Case studies

Consider the following Prop that models propositions (Boolean formulas consisting of Boolean literals, variables, negation, and, or, and implication).

data Prop = Basic Bool | Var Char
          | Not Prop
          | Prop :/\: Prop | Prop :\/: Prop | Prop :=>: Prop

1 atHome

Define a function printProp :: Prop -> String which turns the proposition into a printable String.
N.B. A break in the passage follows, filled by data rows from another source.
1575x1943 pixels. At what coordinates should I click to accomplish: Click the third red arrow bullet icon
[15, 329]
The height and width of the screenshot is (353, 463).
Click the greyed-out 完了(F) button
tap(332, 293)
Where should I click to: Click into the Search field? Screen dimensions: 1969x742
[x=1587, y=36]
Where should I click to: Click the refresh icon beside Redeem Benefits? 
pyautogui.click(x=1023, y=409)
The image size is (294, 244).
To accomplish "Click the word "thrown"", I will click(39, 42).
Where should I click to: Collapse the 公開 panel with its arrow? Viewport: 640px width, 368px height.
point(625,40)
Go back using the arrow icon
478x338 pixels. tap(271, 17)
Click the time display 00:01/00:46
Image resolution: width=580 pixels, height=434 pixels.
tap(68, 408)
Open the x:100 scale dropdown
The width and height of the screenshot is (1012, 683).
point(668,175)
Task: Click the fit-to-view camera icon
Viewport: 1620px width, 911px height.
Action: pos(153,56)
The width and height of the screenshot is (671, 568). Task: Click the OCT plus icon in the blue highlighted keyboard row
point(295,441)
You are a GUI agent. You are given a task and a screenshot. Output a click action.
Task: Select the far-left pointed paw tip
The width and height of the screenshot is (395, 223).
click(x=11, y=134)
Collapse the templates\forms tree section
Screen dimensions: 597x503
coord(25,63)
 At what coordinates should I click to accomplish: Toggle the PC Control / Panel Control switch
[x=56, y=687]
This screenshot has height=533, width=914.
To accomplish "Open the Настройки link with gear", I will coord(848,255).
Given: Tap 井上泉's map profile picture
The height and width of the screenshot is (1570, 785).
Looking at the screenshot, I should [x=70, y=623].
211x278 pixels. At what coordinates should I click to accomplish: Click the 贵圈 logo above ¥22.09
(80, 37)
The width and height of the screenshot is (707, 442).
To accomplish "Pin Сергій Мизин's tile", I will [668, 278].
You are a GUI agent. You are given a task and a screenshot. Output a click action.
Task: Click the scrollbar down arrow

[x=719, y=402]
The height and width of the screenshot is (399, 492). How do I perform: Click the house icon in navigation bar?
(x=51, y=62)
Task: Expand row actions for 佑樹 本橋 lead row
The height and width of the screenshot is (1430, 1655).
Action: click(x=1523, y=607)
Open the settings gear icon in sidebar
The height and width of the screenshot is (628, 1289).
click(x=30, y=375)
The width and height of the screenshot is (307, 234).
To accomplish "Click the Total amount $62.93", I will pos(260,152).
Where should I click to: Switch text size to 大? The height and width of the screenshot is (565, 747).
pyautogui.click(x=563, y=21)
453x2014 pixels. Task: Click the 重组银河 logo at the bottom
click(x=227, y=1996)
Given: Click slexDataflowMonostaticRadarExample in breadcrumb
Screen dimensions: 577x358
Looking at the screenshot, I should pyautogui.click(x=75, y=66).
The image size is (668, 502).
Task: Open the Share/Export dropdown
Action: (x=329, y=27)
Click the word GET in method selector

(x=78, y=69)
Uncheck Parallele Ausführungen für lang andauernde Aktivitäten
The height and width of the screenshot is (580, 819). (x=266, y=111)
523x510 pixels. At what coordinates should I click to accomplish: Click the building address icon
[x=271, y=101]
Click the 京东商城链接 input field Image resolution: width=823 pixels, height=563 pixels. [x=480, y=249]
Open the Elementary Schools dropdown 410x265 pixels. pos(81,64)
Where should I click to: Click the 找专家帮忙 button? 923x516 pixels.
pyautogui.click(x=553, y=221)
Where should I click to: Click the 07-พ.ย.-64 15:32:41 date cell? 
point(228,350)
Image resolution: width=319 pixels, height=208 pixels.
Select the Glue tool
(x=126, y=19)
printProp :: Prop -> String
printProp prop = case prop of
                   Basic b    -> show b
                   Var v      -> [v]
                   Not p      -> "not " ++ parensPrintProp p
                   p1 :/\: p2 -> parensPrintProp p1 ++ " /\\ " ++ parensPrintProp p2
                   p1 :\/: p2 -> parensPrintProp p1 ++ " \\/ " ++ parensPrintProp p2
                   p1 :=>: p2 -> parensPrintProp p1 ++ " =>  " ++ parensPrintProp p2
  where
    parens s = "(" ++ s ++ ")"
    parensPrintProp p = parens (printProp p)

2 atHome

Define a new printProp' :: Prop -> String which uses as few parentheses as possible. For example, Var 'A' :\/: (Var 'B' :\/: Var 'C') should be printed as A \/ B \/ C.

Hint: define an auxiliary function printProp'' :: Prop -> (String, LogicalOp) which remembers the top symbol of the formula.

3 atHome

Define a function satisfiable :: Prop -> Bool which returns True is the proposition is satisfiable, that is, if there is at least one assignment of truth values to variables which make the proposition true.

-- Using or :: [Bool] -> Bool
satisfiable p = or [tv as p | as <- assigns (vars p)]
-- or using any :: (a -> Bool) -> [a] -> Bool
satisfiable p = any (\as -> tv as p) (assigns (vars p))

4 atHome

Refine the function satisFiable to return the assignment which makes the proposition satisfiable. Which should be the type given to such a function?

-- we can use the function find :: (a -> Bool) -> [a] -> Maybe a to
-- return the assignment which makes the proposition true.
satisfiable :: Prop -> Maybe (Map Char Bool)
satisfiable = find (\as -> tv as p) (assigns (vars p))

5 atHome

Recall the following definitions for the ArithExpr type we used in class:

data ArithOp = Plus | Minus | Times | Div deriving Show

data ArithExpr = Constant Integer
               | Variable Char
               | Op ArithOp ArithExpr ArithExpr
               deriving Show

Extend the definition of ArithExpr to include exponentiation and factorial functions. How should the evaluation function eval :: Map Char Integer -> ArithExpr -> Integer change to support them?

data UnArithOp  = Factorial
data BinArithOp = Plus | Minus | Times | Div | Exp

data ArithExpr = Constant Integer
               | Variable Char
               | UnOp  UnArithOp  ArithExpr
               | BinOp BinArithOp ArithExpr ArithExpr

eval :: Map Char Integer -> ArithExpr -> Integer
eval _ (Constant c)  = c
eval m (Variable v)  = fromJust (lookup v m)
eval m (UnOp  o x)   = evalUnOp  o (eval m x)
  where evalUnOp Factorial = \x -> product [1 .. x]
eval m (BinOp o x y) = evalBinOp o (eval m x) (eval m y)
  where evalBinOp Plus  = (+)
        evalBinOp Minus = (-)
        evalBinOp Times = (*)
        evalBinOp Div   = div
        evalBinOp Exp   = (^^)